Setzen Sie den Bericht über sexuellen Missbrauch im DDR-Sport im Anschluss an seinen letzten Satz fort.

— VORLIEGENDER TEXT —
::::::::::

Sexueller Missbrauch im DDR-Sport: Fall Jan Hempel soll Stein ins Rollen bringen

Schwerin - Der Fall des früheren Wasserspringers Jan Hempel (51) hat das Thema sexueller Missbrauch im Sport in die Öffentlichkeit gerückt. Er ist aber längst kein Einzelfall, wie auch eine Tagung in Schwerin zeigt.

In Schwerin fand am Mittwoch eine Tagung zum Thema zum Thema "Sexueller Kindesmissbrauch in der DDR - Fokus Sport" statt.
In Schwerin fand am Mittwoch eine Tagung zum Thema zum Thema "Sexueller Kindesmissbrauch in der DDR - Fokus Sport" statt.  © Bernd Wüstneck/dpa

Die frühere Bundesfamilienministerin Christine Bergmann (83, SPD) hat als Mitglied der Unabhängigen Kommission zur Aufarbeitung sexuellen Kindesmissbrauchs eine konsequente Auseinandersetzung mit dem sexuellen Missbrauch im DDR-Leistungssport gefordert.

::::::::::

— GESPEICHERTE EINTRÄGE —
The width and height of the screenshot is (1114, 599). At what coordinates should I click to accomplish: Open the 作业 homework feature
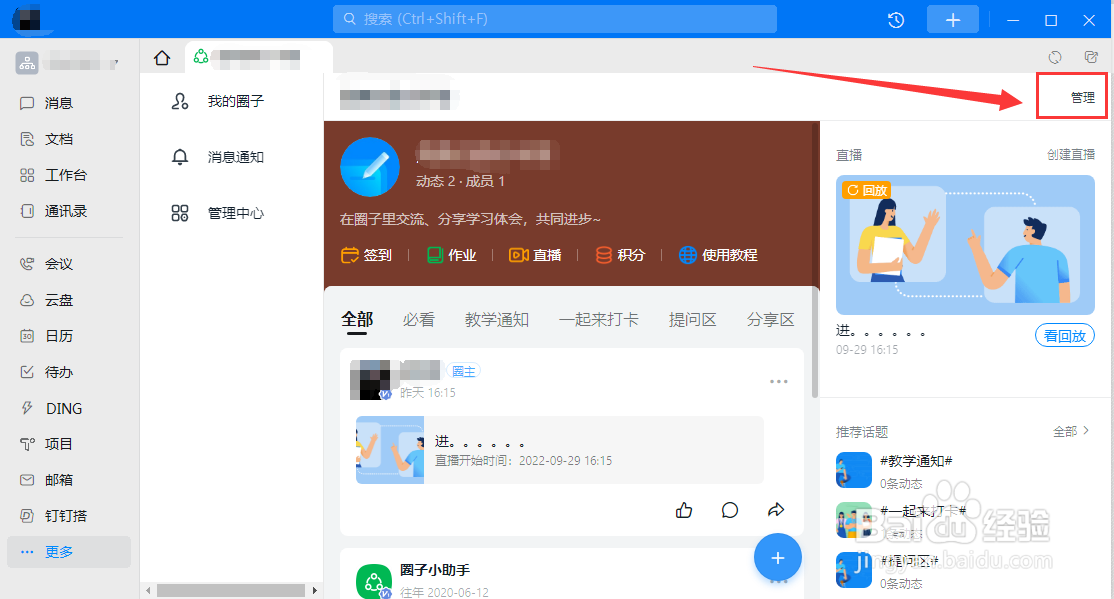(x=451, y=255)
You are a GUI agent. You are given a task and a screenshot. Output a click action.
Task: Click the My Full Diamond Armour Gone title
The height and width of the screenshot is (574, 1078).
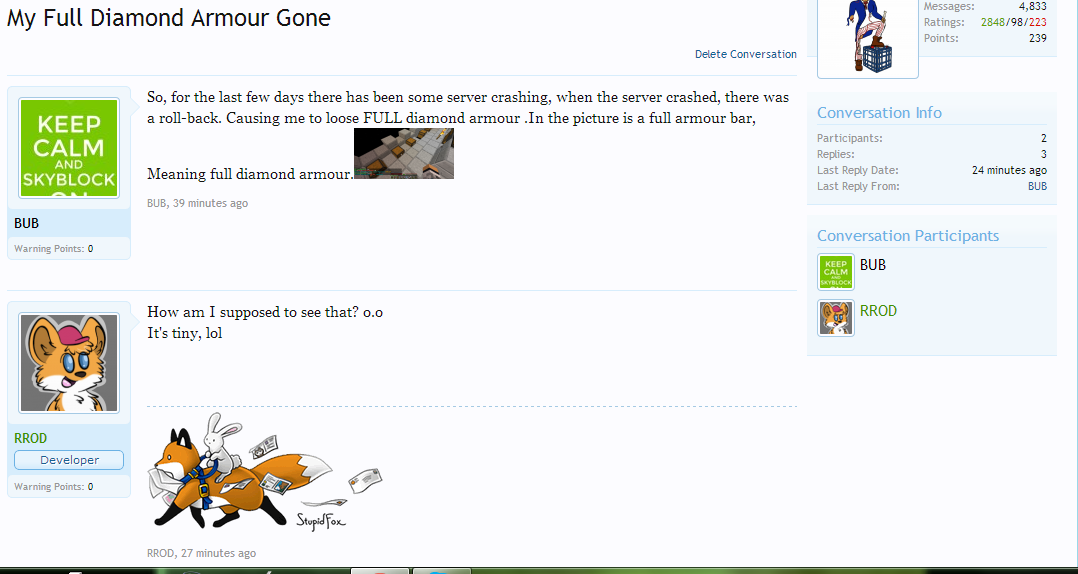tap(168, 19)
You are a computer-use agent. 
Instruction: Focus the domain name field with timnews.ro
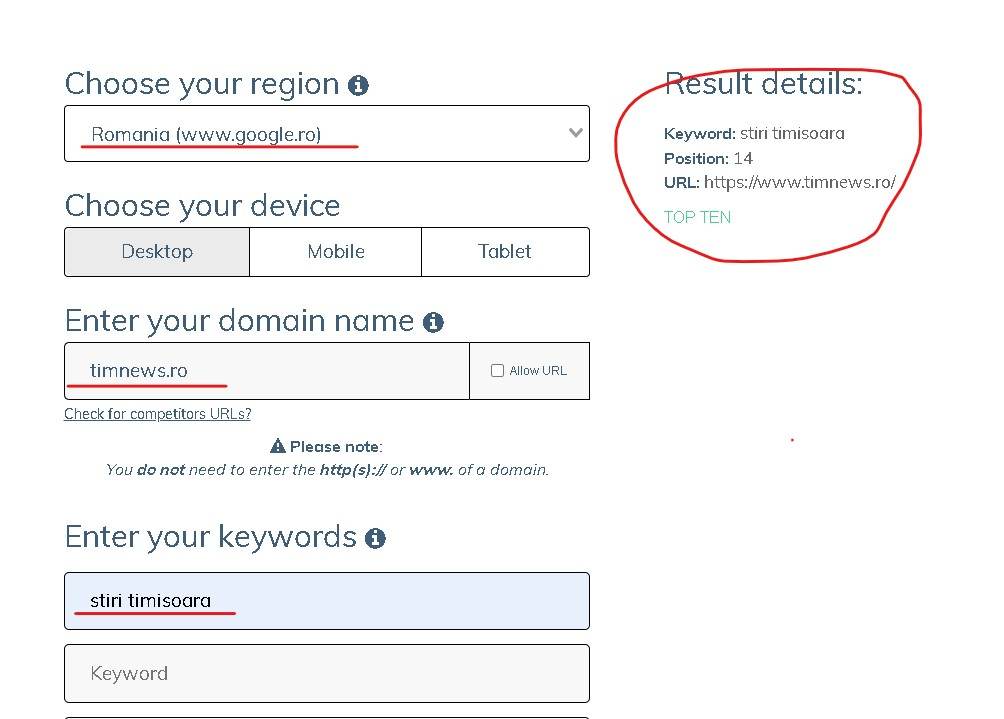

::::::::::

— LÖSUNG —
"Es ist schwierig und es tut auch richtig weh. Aber es muss sein. Wir brauchen Erkenntnisse über Missbrauch begünstigende Strukturen, über Fehlverhalten und Lücken im Schutzsystem", sagte die SPD-Politikerin am Mittwoch bei einer Fachtagung in Schwerin.

Zwar sei die DDR längst Geschichte, doch litten bis heute viele ehemalige Sportler unter dem erfahrenen Unrecht und Schmerz.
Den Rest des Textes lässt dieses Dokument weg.